Because of their attractive appearance, biscuit tins have often been used by charities and by some visitor attractions as fundraising devices since the value of the biscuits in a biscuit tin is substantially less than the price that many customers will happily pay for a tin of biscuits.
Biscuit tins are steel cans made of tin plate. This consists of steel sheets thinly coated with tin. The sheets are then bent to shape. By about 1850 Britain had become the dominant world supplier of tin plate, through a combination of technical innovation and political control over most of the suppliers of tin ore. Biscuit tin manufacture was a small but prestigious part of the vast industry of tin plate production, which saw a huge increase in demand in the 19th century was directly related to the growing industrialisation of food production, by increasingly sophisticated methods of preservation and the requirements made by changing methods of distribution.
The British biscuit tin came about when the Licensed Grocer's Act of 1861 allowed groceries to be individually packaged and sold. Coinciding with the removal of the duty on paper for printed labels, printing directly on to tinplate became common. The new process of offset lithography, patented in 1877 allowed multicoloured designs to be printed on to exotically shaped tins.
The earliest decorated biscuit tin was commissioned in 1868 by Huntley & Palmers from the London firm of De La Rue to a design by Owen Jones. Early methods of printing included the transfer process (essentially the method used to decorate porcelain and pottery since about 1750) and the direct lithographic process, which involved laying an inked stone directly on to a sheet of tin.

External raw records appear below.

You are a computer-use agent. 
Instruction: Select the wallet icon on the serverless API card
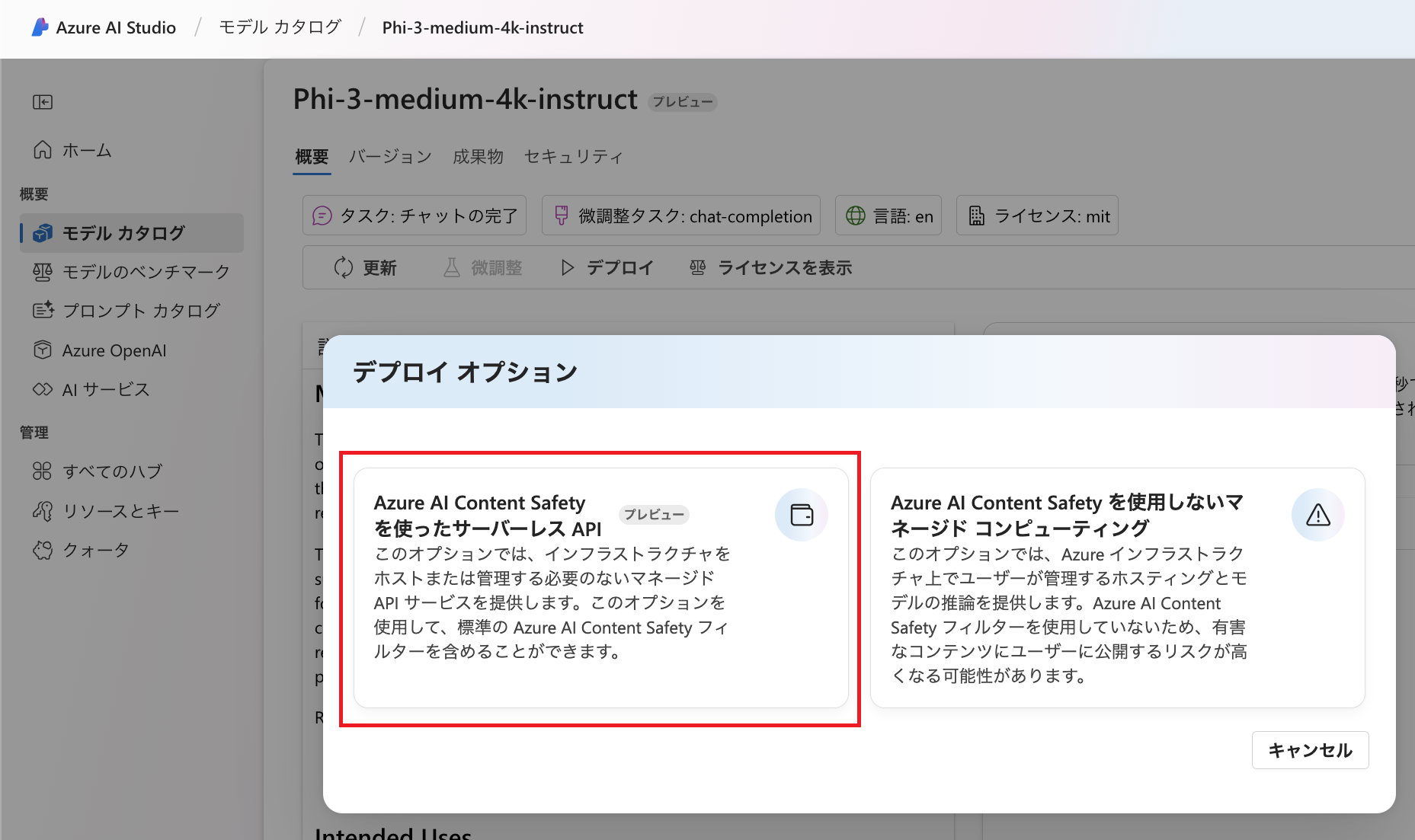pyautogui.click(x=802, y=515)
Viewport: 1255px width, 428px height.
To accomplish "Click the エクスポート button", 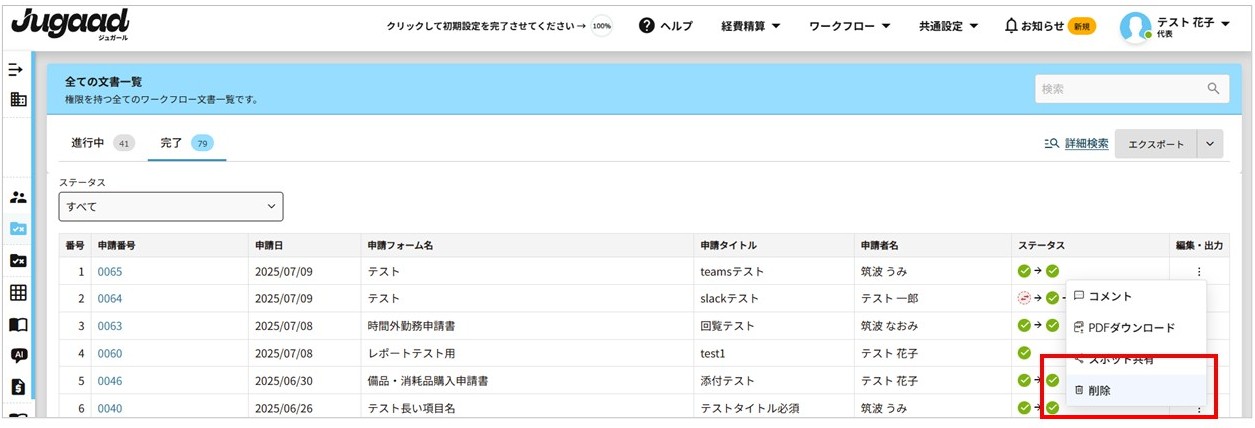I will pos(1155,144).
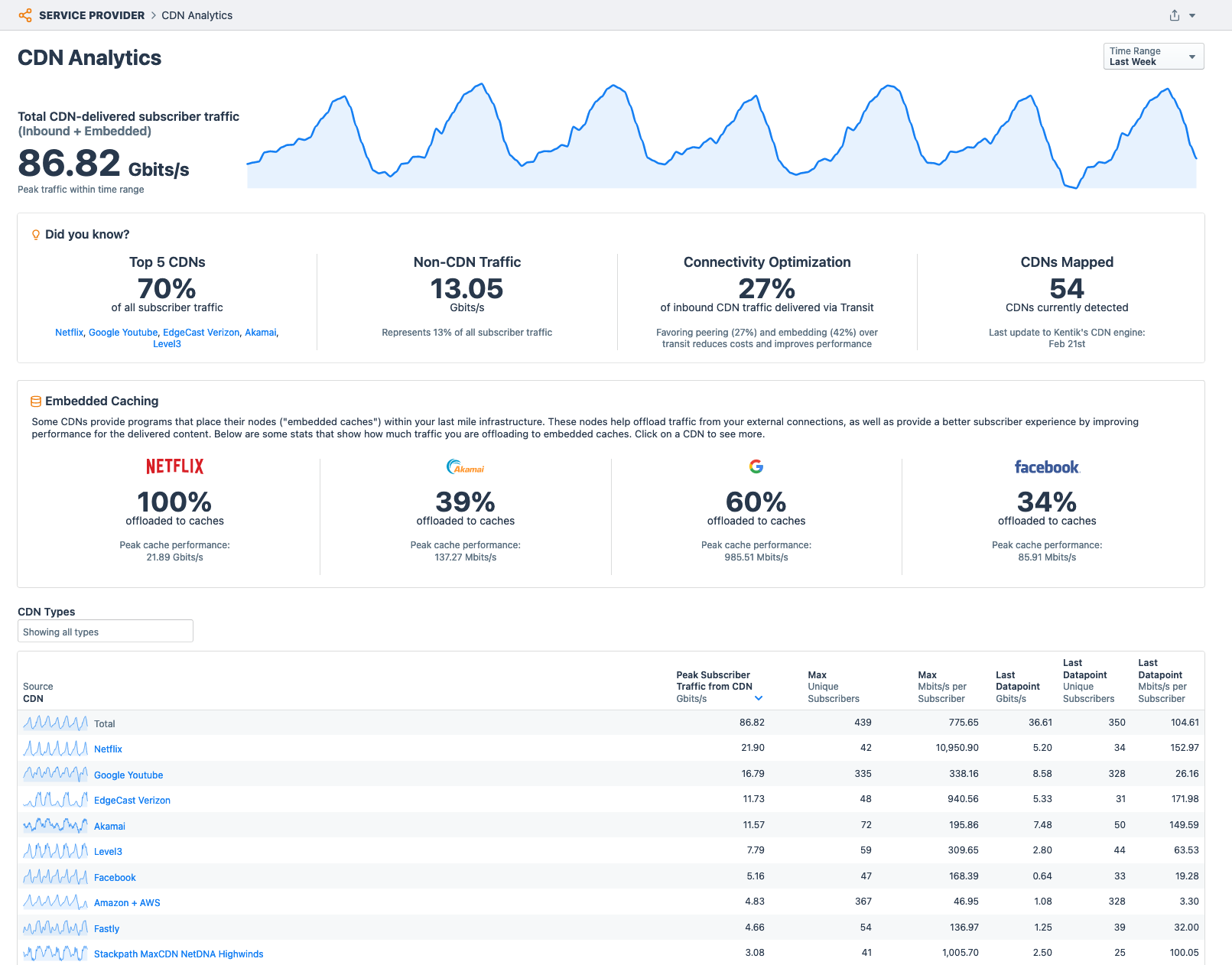Click CDN Analytics breadcrumb item

pyautogui.click(x=197, y=15)
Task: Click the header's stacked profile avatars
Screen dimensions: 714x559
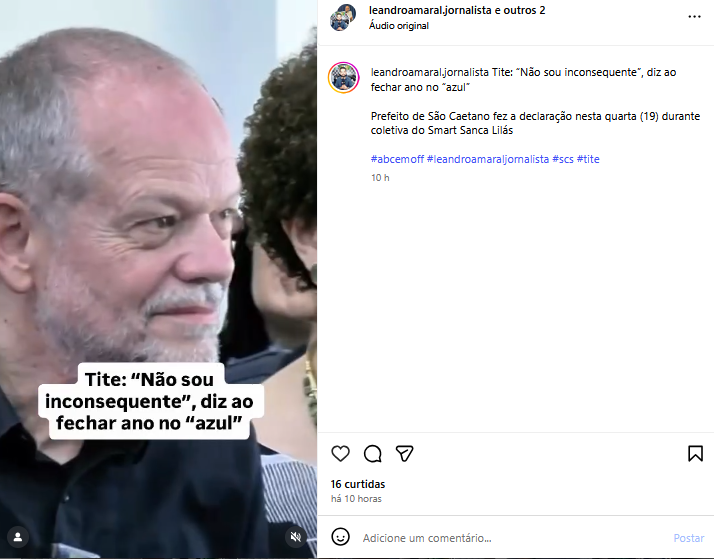Action: (x=343, y=18)
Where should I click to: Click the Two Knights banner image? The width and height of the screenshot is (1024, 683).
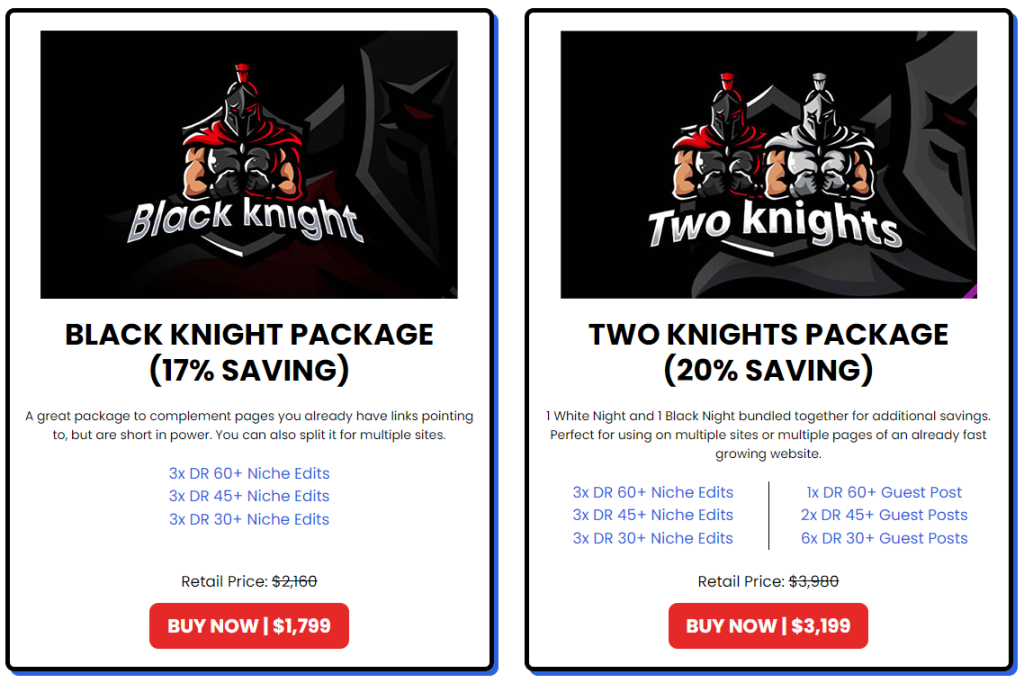pos(768,164)
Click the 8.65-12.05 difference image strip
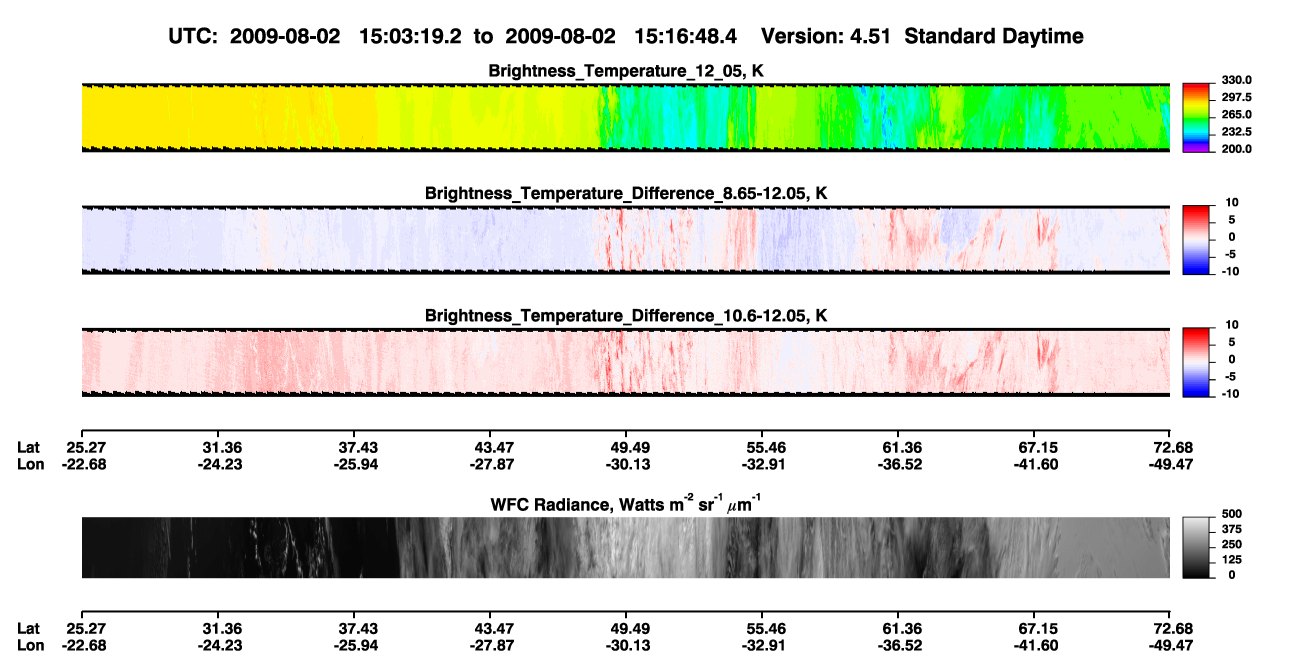Viewport: 1300px width, 667px height. [x=626, y=240]
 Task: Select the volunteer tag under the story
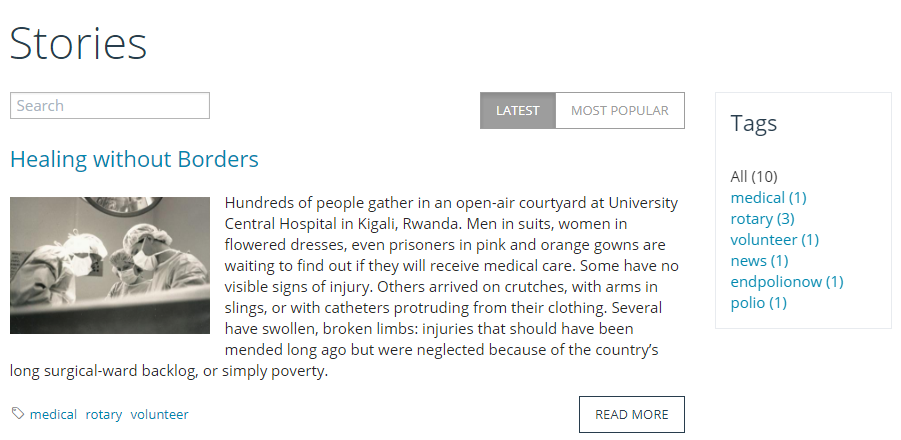click(159, 414)
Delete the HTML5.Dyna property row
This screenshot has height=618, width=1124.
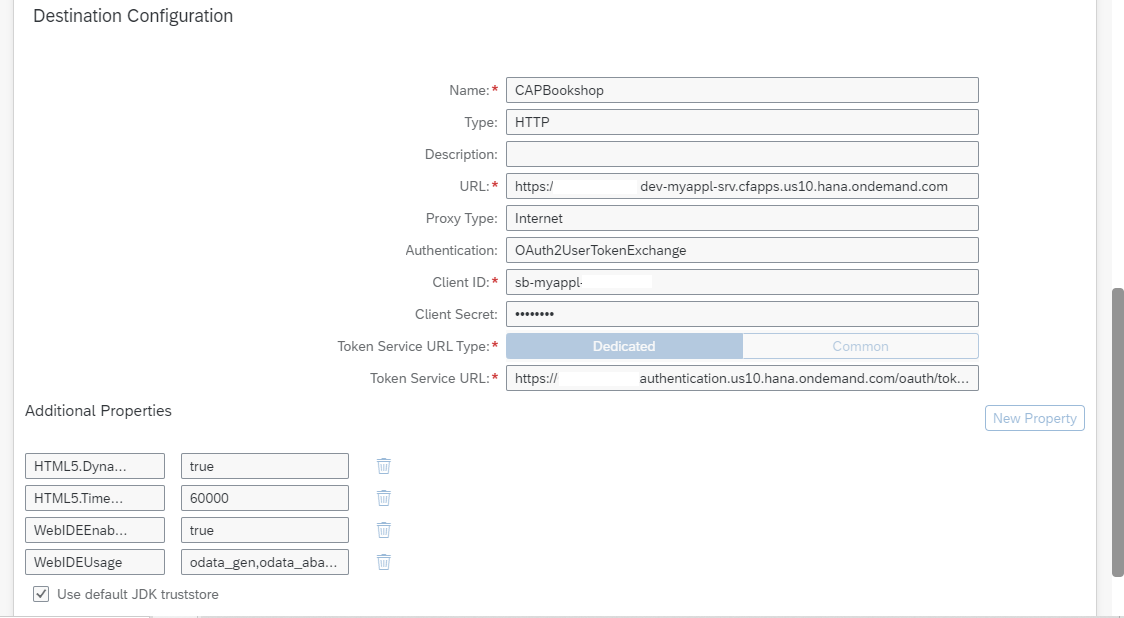pyautogui.click(x=383, y=465)
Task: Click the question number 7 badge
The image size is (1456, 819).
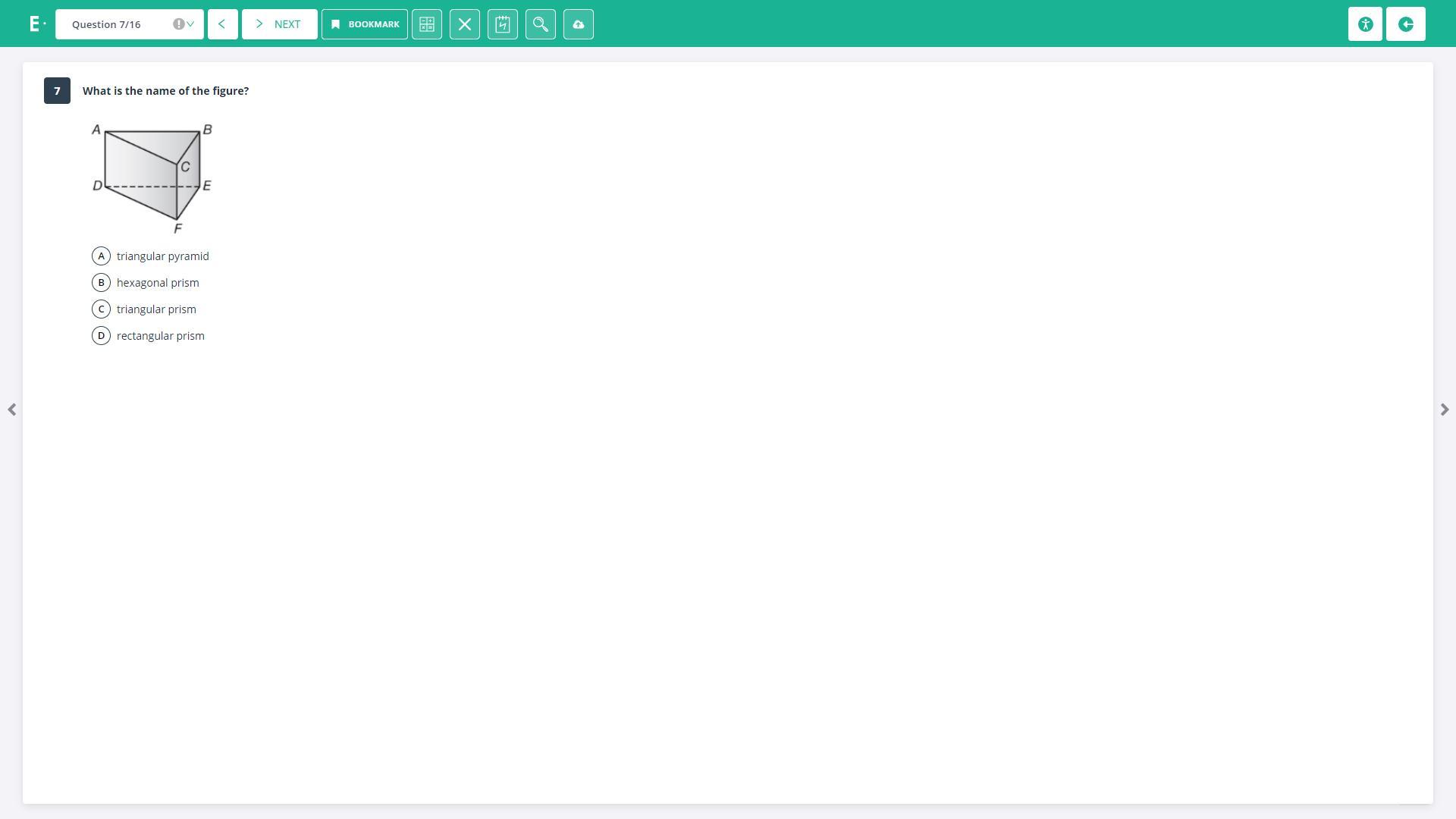Action: tap(57, 91)
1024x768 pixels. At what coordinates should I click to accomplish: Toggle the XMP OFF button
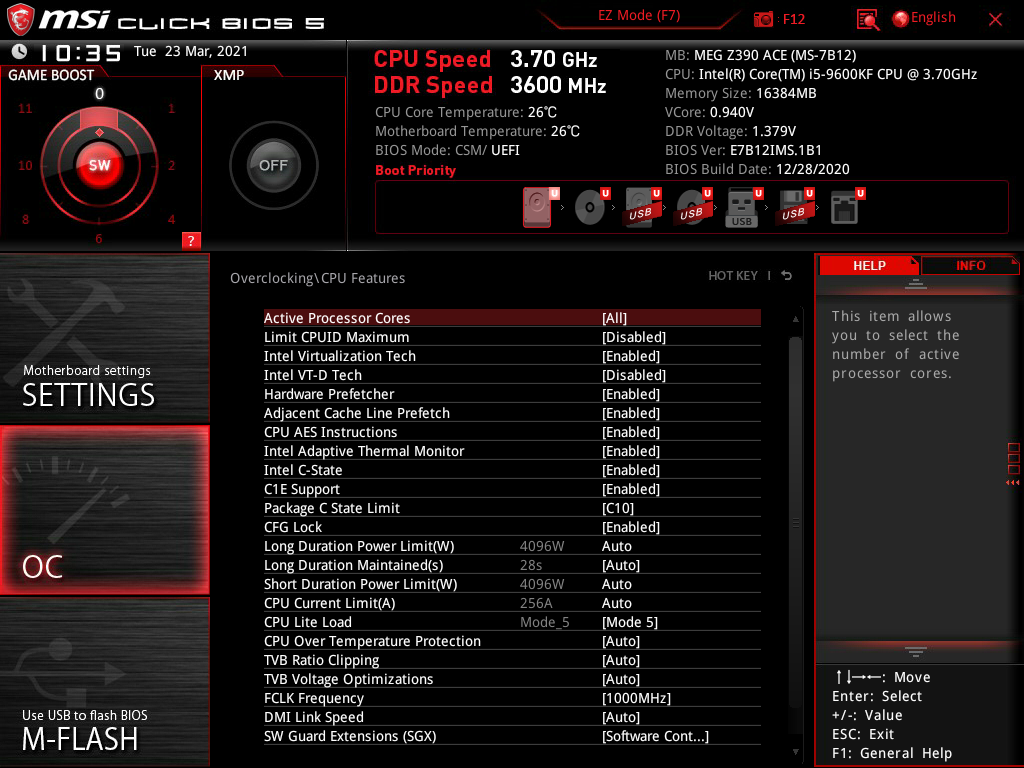(x=271, y=166)
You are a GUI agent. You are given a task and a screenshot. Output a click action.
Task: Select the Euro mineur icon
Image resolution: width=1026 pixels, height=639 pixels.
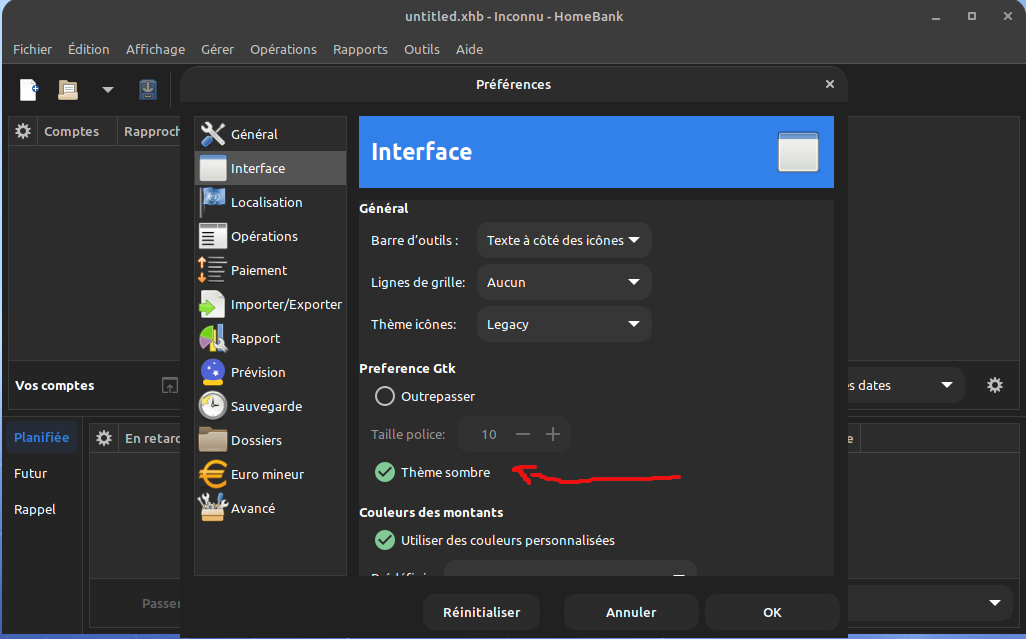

Its disadvantage was that correct colour registration was difficult. The breakthrough in decorative tin plate production was the invention of the offset lithographic process. It consists of bringing a sheet of rubber into contact with the decorated stone, and then setting-off the impression so obtained upon the metal surface. The advantages over previous methods of printing were that any number of colours could be used, correctly positioned, and applied to an uneven surface if necessary. Thus the elaborately embossed, colourful designs that were such a feature of the late Victorian biscuit tin industry became technically possible.